The Rotary Lombardi Award announced its watch list Monday morning, with a whopping 123 players and 76 universities as a part of the initial group.  In other words, there’s a fairly decent chance that just about anyone, including yourself, will be featured on the list.
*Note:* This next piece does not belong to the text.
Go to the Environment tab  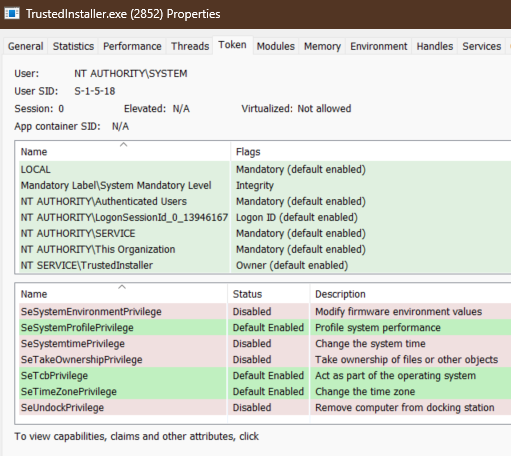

For those unaware of what actually qualifies a player for consideration for this particular trophy, here you go: “[e]ligibility for the Rotary Lombardi Award is limited to down linemen, end-to-end, either on offense or defense, who set up no farther than 10 yards to the left or right of the ball, or linebackers who set up no farther than five yards deep from the line of scrimmage.”

The positional breakdown for this year’s watch list is as follows: 48 offensive linemen — 19 guards, 16 tackles, 11 centers and two listed as “offensive lineman” — 38 linebackers, 21 defensive ends, 14 defensive tackles and one “defensive lineman.”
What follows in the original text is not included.